Les mystères de Lausanne : trente ans dans la police de Lausanne : mémoires de Marius Augsburger (1864-1939)

Il y a tout juste un siècle, dans le Lausanne des petites
rues basses qu'au soir tombant n'éclairait plus que la
lueur sourde des becs de gaz, nos grands-pères pouvaient
apercevoir un homme à la forte carrure, à la nuque puissante
et rentrée dans les épaules, aux jambes courtes et légèrement
arquées et qui levait de temps à autre sur les passants
un regard scrutateur... C'était Traclette , Augsburger pour
l'état civil, ancien sous-chef de la Sûreté vaudoise, celui qui
arrêtait tous les criminels et les voleurs...

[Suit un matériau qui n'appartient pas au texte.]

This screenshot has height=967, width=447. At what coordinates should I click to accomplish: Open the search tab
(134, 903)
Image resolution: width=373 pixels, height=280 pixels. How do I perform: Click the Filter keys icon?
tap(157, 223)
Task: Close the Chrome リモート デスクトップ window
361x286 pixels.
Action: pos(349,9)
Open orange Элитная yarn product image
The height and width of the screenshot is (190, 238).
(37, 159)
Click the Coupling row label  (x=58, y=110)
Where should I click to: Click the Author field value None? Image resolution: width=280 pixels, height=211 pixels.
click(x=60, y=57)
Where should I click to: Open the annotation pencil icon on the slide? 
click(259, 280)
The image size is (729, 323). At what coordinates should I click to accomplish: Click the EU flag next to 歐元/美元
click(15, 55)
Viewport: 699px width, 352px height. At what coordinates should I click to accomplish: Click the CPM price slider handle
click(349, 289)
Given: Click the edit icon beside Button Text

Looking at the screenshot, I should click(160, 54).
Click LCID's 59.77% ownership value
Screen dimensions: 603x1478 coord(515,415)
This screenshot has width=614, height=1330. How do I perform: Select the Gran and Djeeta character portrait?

C'était l'époque ou Lausanne comptait de grouillantes colonies
italiennes et russes, une population itinérante
nombreuse, des étudiants farceurs et bambocheurs, l'époque
de la Mère Boule de Suif et du Père Martin. Dans ce
Lausanne-là, on ne connaissait pas encore les méthodes policières
scientifiques modernes. On ignorait la valeiir des
empreintes digitales. Les réactions chimiques et photographiques
étaient réduites à leur plus simple expression.

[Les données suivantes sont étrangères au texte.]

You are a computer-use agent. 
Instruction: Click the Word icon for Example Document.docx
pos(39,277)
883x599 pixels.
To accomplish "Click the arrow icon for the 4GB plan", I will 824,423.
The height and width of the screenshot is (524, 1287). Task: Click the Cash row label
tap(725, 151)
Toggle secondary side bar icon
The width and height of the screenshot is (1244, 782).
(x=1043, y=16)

Seul le flair des limiers de la police, leurs intuitions, leurs
incessants contacts avec la pègre citadine donnaient des
résultats probants. il n'en fallait pas plus pour qu'autour de
l'homme qui réunissait toutes ces qualités, se créât une
légende et qu'il devint, au prix d'efforts ignorés, de démarches
souvent dangereuses et mettant en péril sa vie et sa
réputation, une sorte de héros. Ses "aventures" sont dignes
des meilleurs feuilletons policiers.